Hope Thelwell

I had no shoes and complained

until I met a man who had no feet.”

My mom taught me the power of being grateful when she shared this quote with me.

(Excerpt from an interview with Njeri Theliwell, Entrepreneur, Blogger, Mental Health Advocate, Loving Wife & Mom)
Montego Bay, Jamaica

My mother is one of the most beautiful women I know. Physically, my mom is gorgeous. She's 75 years old, and she does not look her age. When I was growing up, my friends were always jealous of me because my mom was one of those mothers that anybody could talk to. If you had a problem, you could talk to my mother about it. Anybody could come to our house and they would feel welcome. My friends loved her, and everybody tells me I’m so lucky. Even to this day, I still have them say that to me.

And my mother holds nothing against anybody. She forgives easily. She'll get angry with you and the next minute, she's hugging you. Sometimes when she does it to me,"I’m like wait, what? I'm still pissed. And she's like, oh, I forgot about that”. When I had my own daughter, I realized how much intention and dedication she put into raising us, especially because there were six of us kids.
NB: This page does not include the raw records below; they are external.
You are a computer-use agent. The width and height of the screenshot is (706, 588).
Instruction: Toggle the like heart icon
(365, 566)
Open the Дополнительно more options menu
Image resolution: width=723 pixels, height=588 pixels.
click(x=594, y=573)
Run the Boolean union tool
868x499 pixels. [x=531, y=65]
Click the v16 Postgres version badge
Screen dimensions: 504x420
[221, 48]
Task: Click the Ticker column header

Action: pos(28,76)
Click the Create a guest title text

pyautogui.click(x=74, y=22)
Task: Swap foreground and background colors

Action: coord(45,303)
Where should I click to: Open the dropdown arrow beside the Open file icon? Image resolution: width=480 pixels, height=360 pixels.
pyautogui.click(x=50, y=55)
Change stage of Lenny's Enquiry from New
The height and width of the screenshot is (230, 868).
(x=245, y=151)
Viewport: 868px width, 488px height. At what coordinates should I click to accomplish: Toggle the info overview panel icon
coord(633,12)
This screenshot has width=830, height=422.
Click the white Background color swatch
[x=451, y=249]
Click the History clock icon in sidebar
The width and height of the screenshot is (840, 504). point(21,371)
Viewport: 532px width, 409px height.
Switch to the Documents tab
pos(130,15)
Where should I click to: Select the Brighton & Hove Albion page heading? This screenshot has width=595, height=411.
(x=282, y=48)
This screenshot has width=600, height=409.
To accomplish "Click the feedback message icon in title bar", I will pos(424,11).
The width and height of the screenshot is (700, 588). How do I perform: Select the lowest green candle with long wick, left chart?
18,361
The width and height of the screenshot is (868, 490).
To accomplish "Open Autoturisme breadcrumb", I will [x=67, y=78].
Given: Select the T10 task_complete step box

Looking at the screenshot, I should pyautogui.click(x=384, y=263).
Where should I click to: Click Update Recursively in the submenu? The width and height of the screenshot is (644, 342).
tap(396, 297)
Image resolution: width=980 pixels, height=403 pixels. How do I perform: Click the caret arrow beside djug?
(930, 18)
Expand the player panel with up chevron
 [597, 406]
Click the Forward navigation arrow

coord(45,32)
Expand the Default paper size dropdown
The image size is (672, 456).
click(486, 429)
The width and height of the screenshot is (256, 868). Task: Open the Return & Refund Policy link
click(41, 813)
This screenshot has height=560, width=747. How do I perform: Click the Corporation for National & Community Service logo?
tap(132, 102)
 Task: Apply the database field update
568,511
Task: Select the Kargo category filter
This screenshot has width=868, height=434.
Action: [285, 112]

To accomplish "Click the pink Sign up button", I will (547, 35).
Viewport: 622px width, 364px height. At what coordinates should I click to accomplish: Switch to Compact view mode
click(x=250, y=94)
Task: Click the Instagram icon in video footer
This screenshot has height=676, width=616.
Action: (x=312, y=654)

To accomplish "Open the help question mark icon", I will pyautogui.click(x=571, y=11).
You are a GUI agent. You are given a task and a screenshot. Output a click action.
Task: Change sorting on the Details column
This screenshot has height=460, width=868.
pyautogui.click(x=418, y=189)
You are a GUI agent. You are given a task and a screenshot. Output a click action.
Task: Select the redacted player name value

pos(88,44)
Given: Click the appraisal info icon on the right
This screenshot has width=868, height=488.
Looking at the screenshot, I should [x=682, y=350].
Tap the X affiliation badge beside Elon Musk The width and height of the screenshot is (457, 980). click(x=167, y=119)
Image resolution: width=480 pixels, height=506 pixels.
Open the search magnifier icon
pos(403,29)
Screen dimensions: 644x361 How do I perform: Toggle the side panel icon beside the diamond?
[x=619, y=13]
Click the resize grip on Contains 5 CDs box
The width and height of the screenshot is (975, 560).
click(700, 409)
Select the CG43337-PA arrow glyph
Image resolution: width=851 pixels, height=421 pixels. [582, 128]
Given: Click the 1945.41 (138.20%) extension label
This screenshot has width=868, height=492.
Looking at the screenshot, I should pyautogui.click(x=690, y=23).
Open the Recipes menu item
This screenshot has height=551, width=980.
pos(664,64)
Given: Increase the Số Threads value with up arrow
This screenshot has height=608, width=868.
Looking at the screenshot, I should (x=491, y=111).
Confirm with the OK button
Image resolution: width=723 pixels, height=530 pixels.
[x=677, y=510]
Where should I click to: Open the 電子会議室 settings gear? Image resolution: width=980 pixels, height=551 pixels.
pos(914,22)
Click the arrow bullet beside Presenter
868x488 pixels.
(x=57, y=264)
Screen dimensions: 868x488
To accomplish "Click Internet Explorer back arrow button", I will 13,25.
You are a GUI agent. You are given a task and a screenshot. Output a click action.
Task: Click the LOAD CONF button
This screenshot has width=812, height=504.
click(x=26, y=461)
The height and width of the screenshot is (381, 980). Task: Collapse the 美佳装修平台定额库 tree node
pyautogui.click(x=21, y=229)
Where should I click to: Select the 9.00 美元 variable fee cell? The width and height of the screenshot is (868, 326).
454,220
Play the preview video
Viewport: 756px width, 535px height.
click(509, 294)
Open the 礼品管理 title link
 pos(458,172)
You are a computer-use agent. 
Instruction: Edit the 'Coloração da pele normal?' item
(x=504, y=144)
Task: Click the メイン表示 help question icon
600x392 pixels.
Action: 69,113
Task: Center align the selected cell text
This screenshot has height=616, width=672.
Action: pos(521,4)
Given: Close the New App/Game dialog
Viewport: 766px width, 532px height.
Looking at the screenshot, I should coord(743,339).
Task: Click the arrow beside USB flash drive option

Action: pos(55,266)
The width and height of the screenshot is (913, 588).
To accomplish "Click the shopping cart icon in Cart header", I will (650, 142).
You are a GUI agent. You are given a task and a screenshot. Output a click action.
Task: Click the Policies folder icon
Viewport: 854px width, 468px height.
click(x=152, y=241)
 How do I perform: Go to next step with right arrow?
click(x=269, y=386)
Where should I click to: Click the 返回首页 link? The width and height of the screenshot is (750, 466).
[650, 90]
I'm the eldest. She had two sets of twins. So there’s me, my twin brothers, a single sister, and then twin sisters. From the eldest to the youngest is eleven years apart. The love that she has for us and the family is fierce. Her children are everything and she's raised us to understand the power that the family is. She was the one who first said “Your first team in life is your family, your brothers and sisters, and you.” I remember when my siblings and I used to fight, she used to make us hug each other for punishment. And the more we resisted that, the more she insisted it as practice.

Mom made me also learn the value of gratitude by sharing this quote with me, “I had no shoes and complained until I met a man who had no feet.” This really stayed with me as a child and till today, even in the worst of times, I am able to see what I can be grateful for. A demonstration of this was when I left Jamaica and my family for the first time, I was about 17 years old and I'd never been away from my family up to that point. I was shocked coming to the United States alone without my family, and then be in an environment where it was a completely different culture. All I wanted to do was go home, I didn’t want to be there. And my mom reminded me about that quote, and that I can make the the best out of what I considered was a bad situation. She empowered me and encouraged me to stand on my own. In that moment, I discovered an opportunity, a new context that I am one of the top students in Jamaica who was able to apply as an international student and go to a University. I wasn't a resident. I didn't live there. I was an international student. And that was an opportunity that I will always be grateful to my mother. After that shift in perspective, everything changed. I met some really great people. And when it was hard, like I was struggling to get my books and pay my tuition, I took on her advice of just being thankful, and kept moving, one foot in front of the other. And to this day, life as a student in the University was one of the most incredible times of my life. So much about myself and my leadership, my ability to cope with challenges, breaking through barriers happened when I was at the University. All because I listened to my mom.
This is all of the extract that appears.